◆ WHAT IS EXPECTED: The copy must hold exactly the lines from the one with "You are a computer-use" through the end of the listing below, and nothing else, with no pictures.

*-*-*

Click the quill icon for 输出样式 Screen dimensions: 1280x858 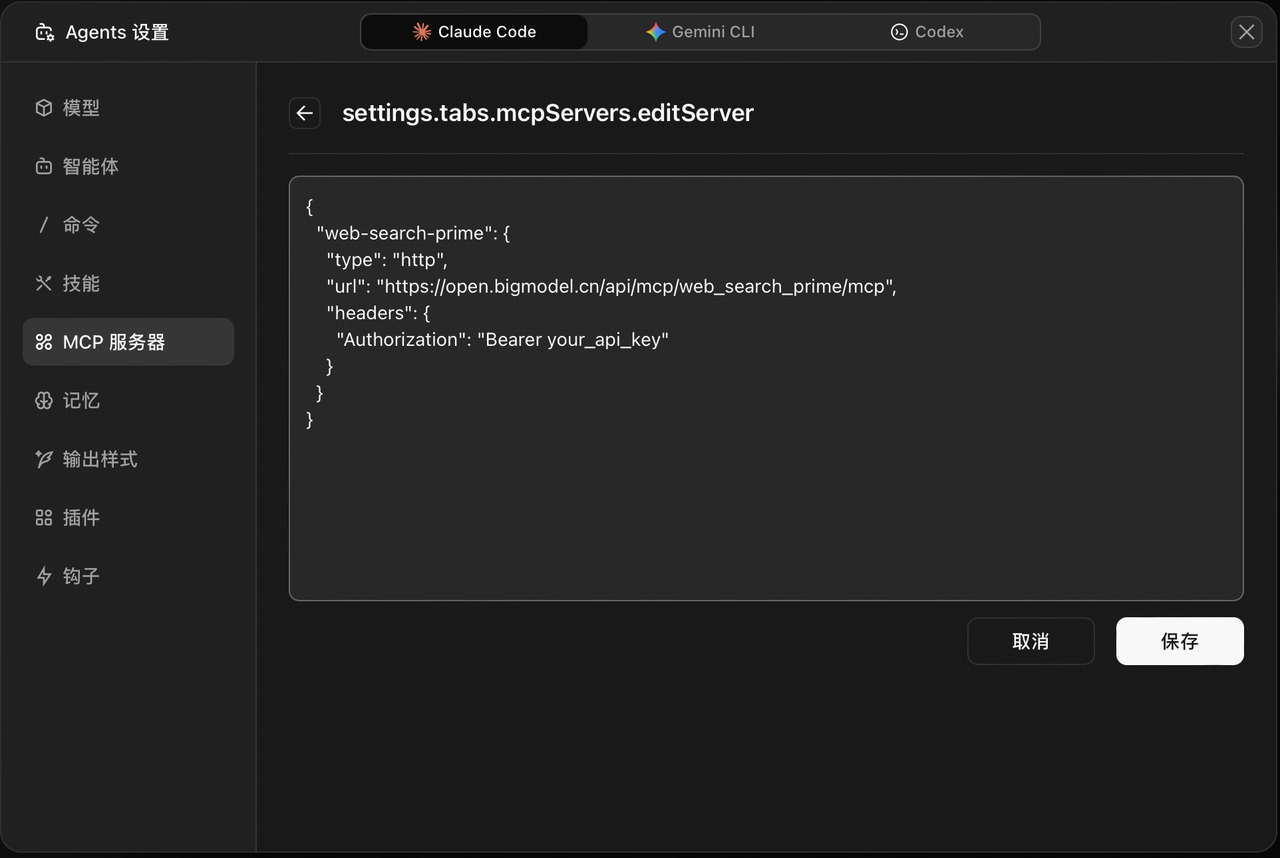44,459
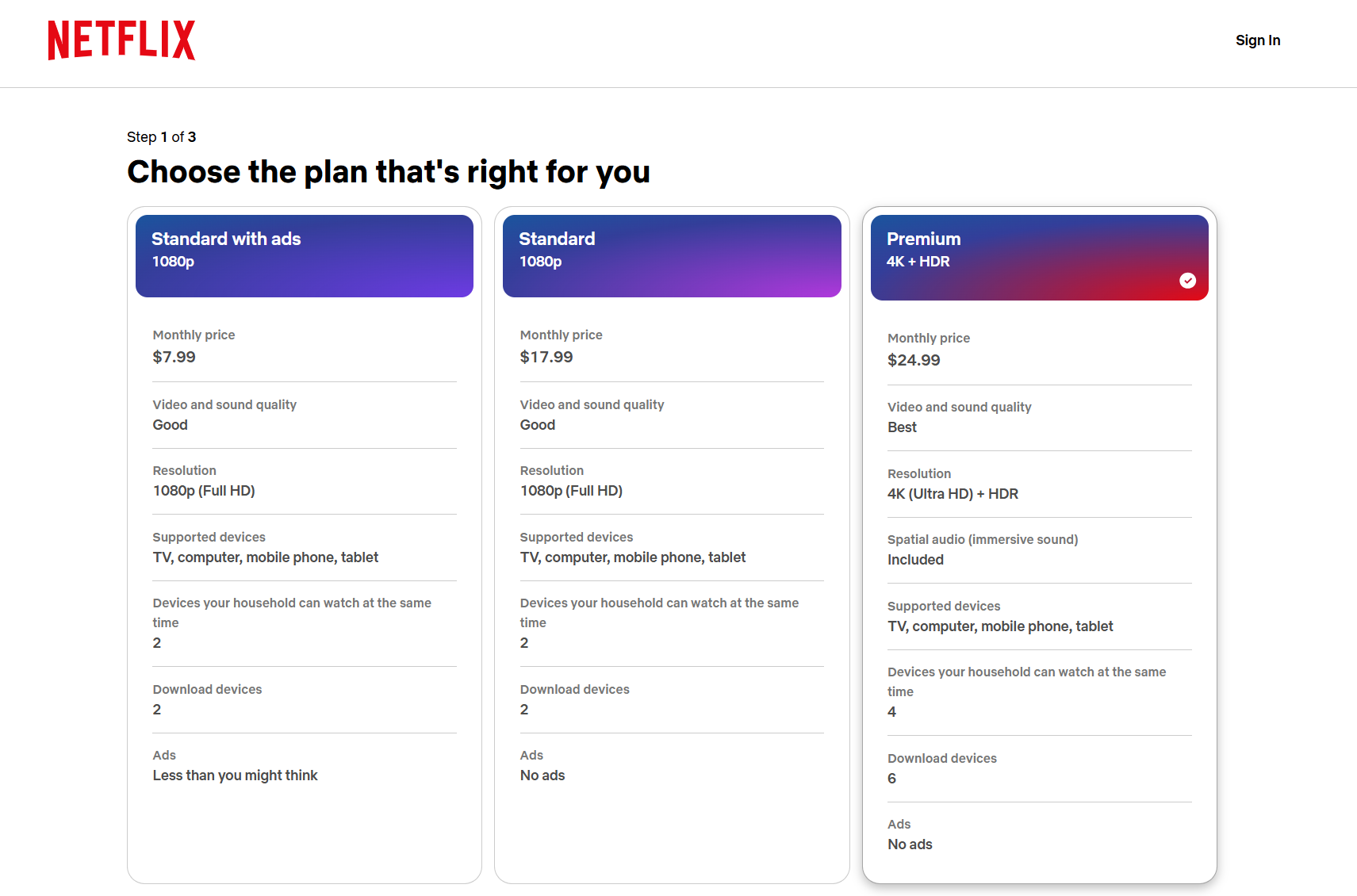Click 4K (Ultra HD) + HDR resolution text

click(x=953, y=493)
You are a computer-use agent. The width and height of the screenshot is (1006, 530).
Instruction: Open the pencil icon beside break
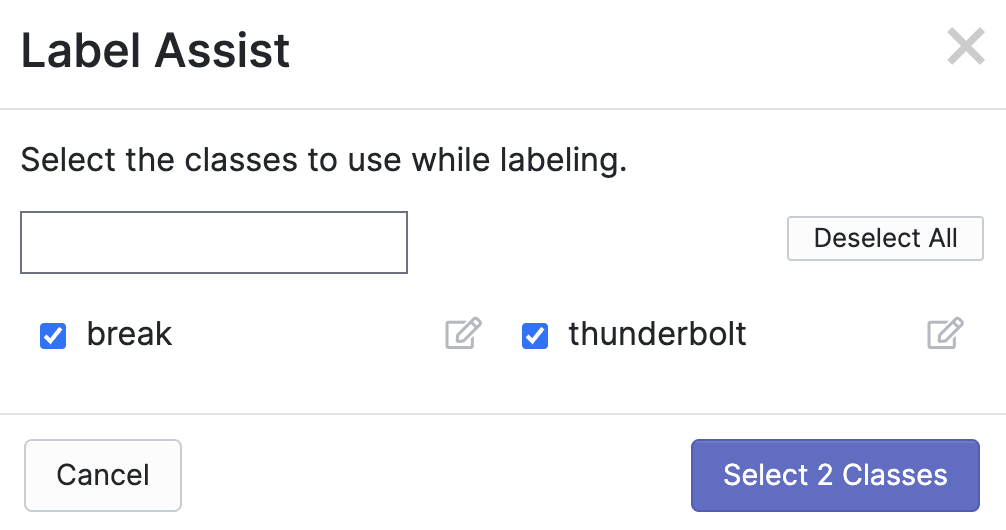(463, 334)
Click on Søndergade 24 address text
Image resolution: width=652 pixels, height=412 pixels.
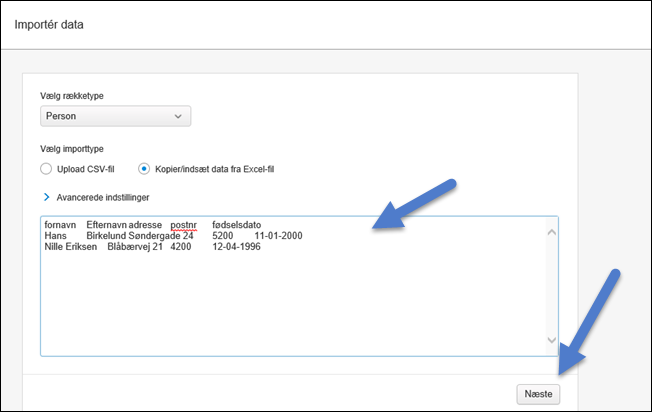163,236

*-*-*

◆ EXERCISE RESULT:
You are a computer-use agent. The width and height of the screenshot is (1006, 530).
Instruction: Open the pencil icon beside break
(463, 334)
Click on Søndergade 24 address text
Image resolution: width=652 pixels, height=412 pixels.
163,236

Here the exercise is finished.